Türk dünyasının da ortak seslerinden, ortak değerlerinden biri olmayı başaran Barış Manço kelimenin asıl mânasında bir avantgarde idi; ama kendi kültürünün avangardı. Halk türkülerini ve Türk musikisinin bazı parçalarını pop müziğine kazandırarak hem yeni bir senteze ulaşmak, hem de farklı müzik türleri arasında akrabalık ve duygu birliği tesis etmek istemişti. Aslında yaptığı bir çeşit milliyetçilikti; fakat anlayışını hiç bir zaman bir tarifin içine sıkıştırmak ve kendini herhangi bir ideolojik kampta konumlandırmak istemedi. Daha kuşatıcı bir tavrı benimsemiş, adını koymadan yerli olmayı ve bütün toplum kesimlerine hitap etmeyi başarmıştı. Aynı yıllarda onun gibi halk türkülerinden yola çıkan, onun gibi saçlarını uzatmış başka bir sanatçı, Cem Karaca, Türk toplumu tarafından aynı ölçüde kabul görmedi. Çünkü bir ideolojinin sözcüsü olarak “savaşçı” bir dili benimsemiş ve ister istemez kendisi gibi düşünmeyenleri karşısına almıştı. Aykırı görünüşüyle önceleri “komünist” zannedilen, fakat farklılığı çabuk keşfedilen Barış ise, adına uygun olarak barıştırıcı, birleştirici, yapıştırıcıydı. Bu tercihi ve başarısı onu bir ortak değer haline getirdi. Sıradışılığına, avangardlığına rağmen kitlelerce sevgiyle benimsenmiş olması, aslında Türk toplumunun açıkgörüşlülüğünü, değişmeye, yeniliğe, hatta aykırı olana karşı hoşgörüsünü gösteriyordu; tek istediği kendi dilince konuşulmasıydı! Barış Manço bu dili iyi konuşuyordu.

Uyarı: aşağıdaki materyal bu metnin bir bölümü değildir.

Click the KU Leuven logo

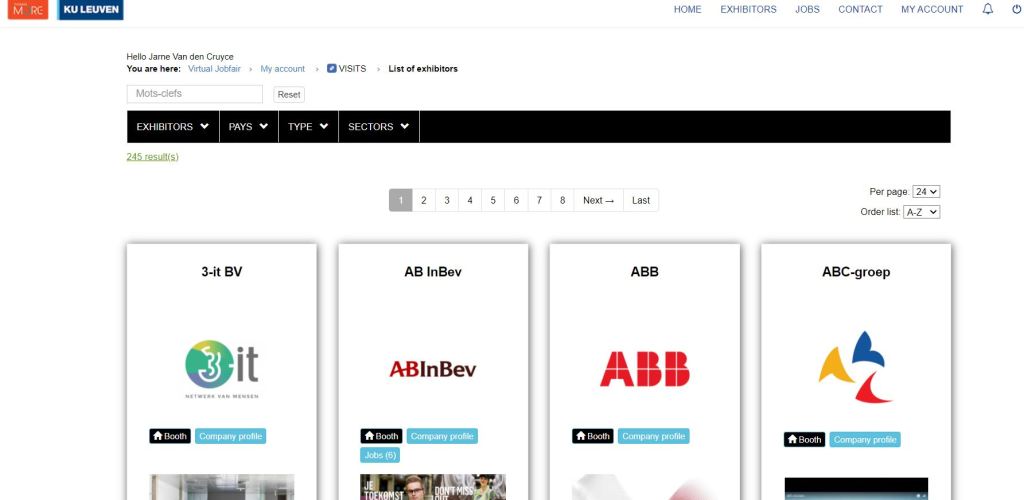[90, 10]
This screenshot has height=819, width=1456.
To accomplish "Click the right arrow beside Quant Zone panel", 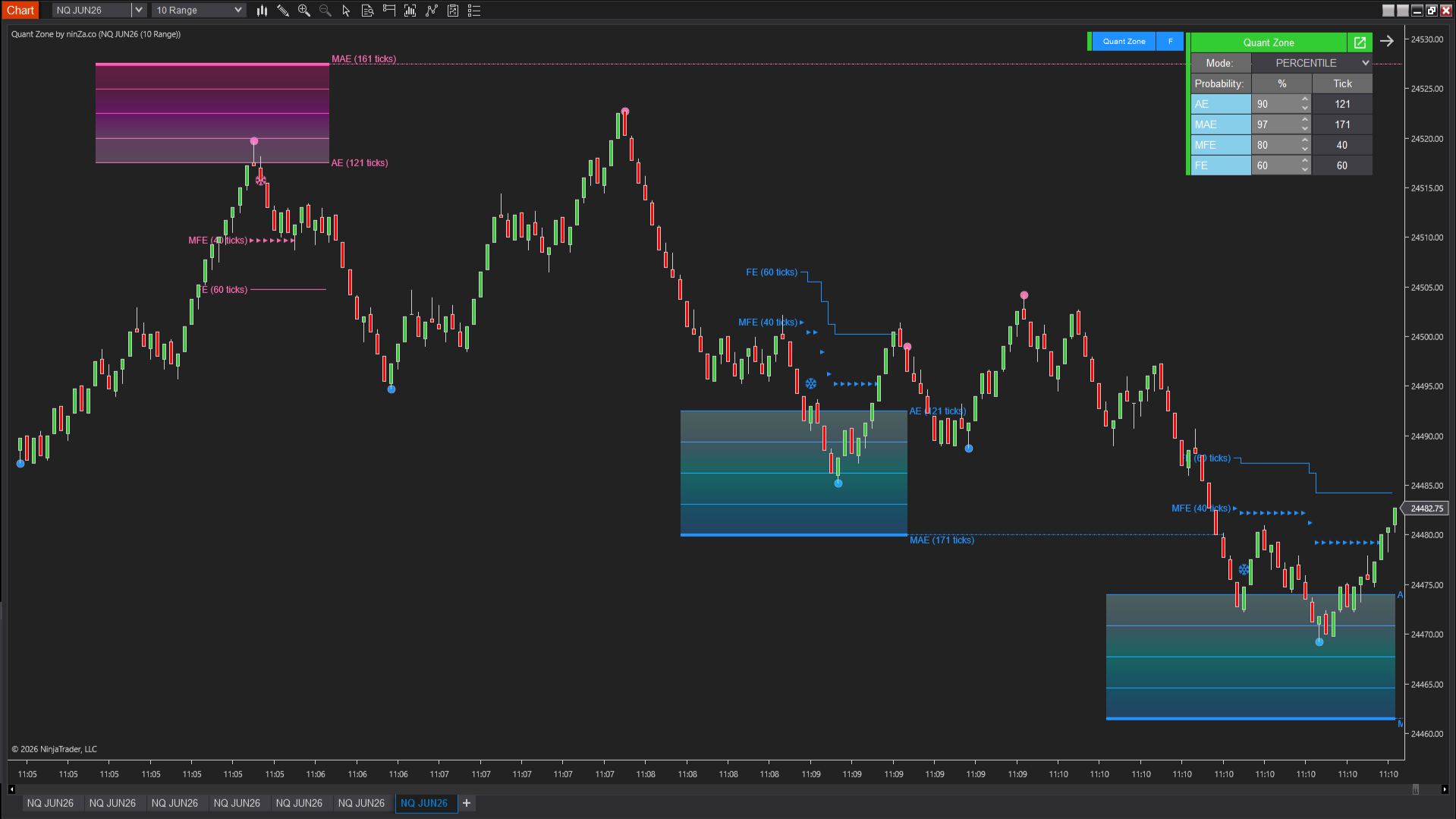I will (1387, 42).

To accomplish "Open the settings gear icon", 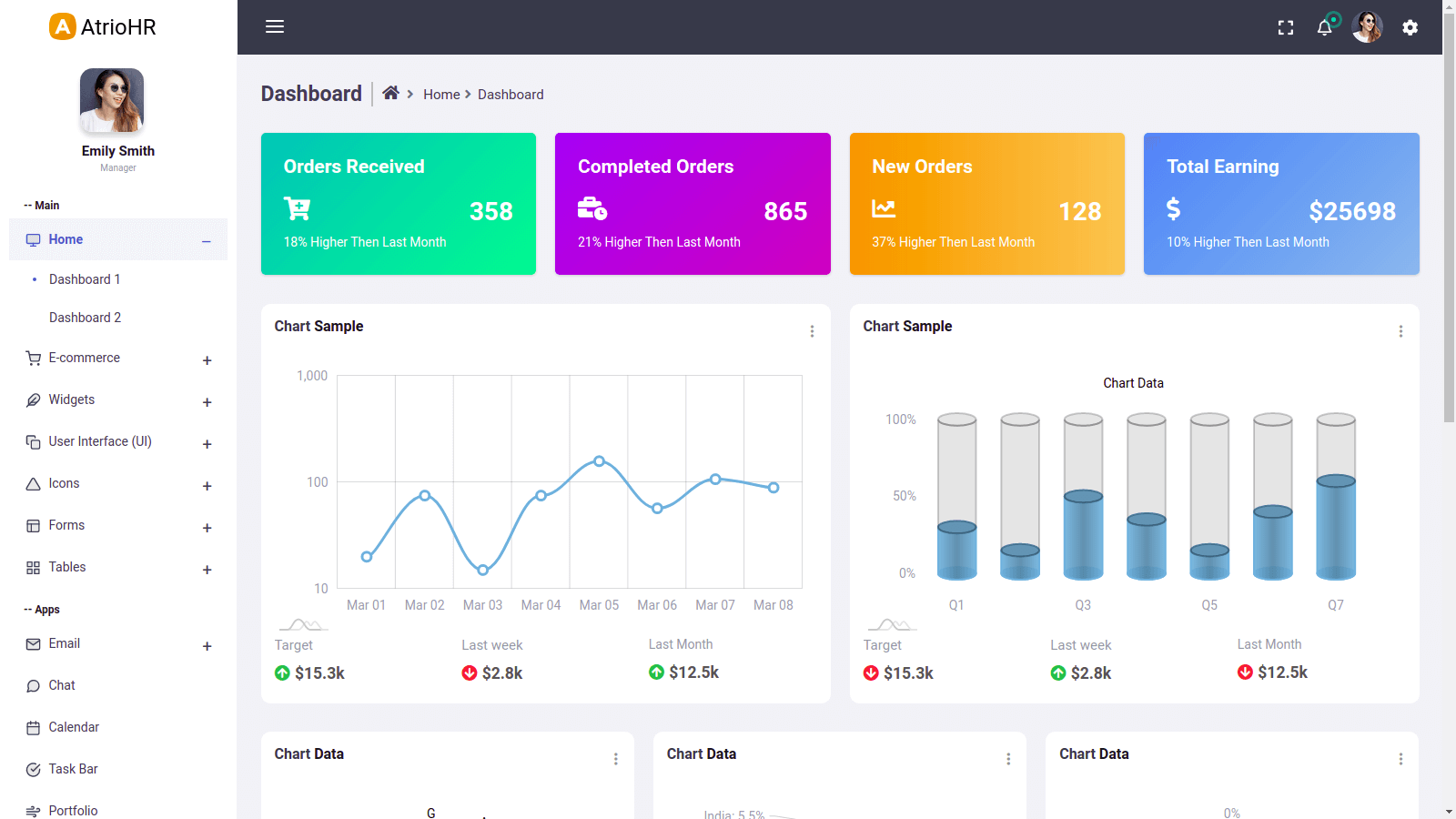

Barış Manço’nun o kadar sevilmesinin sebeplerinden biri de bence şöhretinin zirvesindeyken bile şımarmaması, mazbut bir aile hayatı yaşaması ve adının hiç bir skandala karışmamış olmasıdır. Bu bakımdan o, magazin basını için ideal bir “sanatçı” değildi; paparazzilerin iş çıkaramadıkları için muhtemelen hiç sevmedikleri bir sanatkârdı. Şarkılarında terennüm ettiği aşk da hiç bir zaman belden aşağı inmedi. Yukarıda da belirttiğim gibi, gelenekten süzülüp gelen aşk anlayışını terennüm ediyordu. Kısacası, Barış Manço’nun müziğinde bizim kültürümüz ve hayatımız vardı. Onun şarkılarında birgün Sarı Çizmeli Mehmet Ağa’nın macerasını dinliyordunuz; başka bir gün attar kokuları geliyordu. Ve başka bir gün sokak satıcılarının feryadını dinliyordunuz: “Domates biber patlıcaaan”. Mizahı ve çocuksuluğu da ihmal etmemişti; çocuklarımız Arkadaşım Eşek ve Ayı şarkılarını dinleyerek ve televizyon programlarında Barış Çelebi’yle dünyayı gezerek büyüdüler. Bazı şarkıları vardı ki hikmet yüklüydü. Gülpembe gibi bazı şarkılarını mistik açıdan bile yorumlayabilirsiniz. Anadolu turnelerinde topladığı rini, deyimleri ve hikmetleri şarkılarında büyük bir ustalıkla kullanıyordu. Halil İbrahim Sofrası şarkısını, yoksul Anadolu insanının sofrasına oturmamış olanlar anlayamazlar, bundan eminim.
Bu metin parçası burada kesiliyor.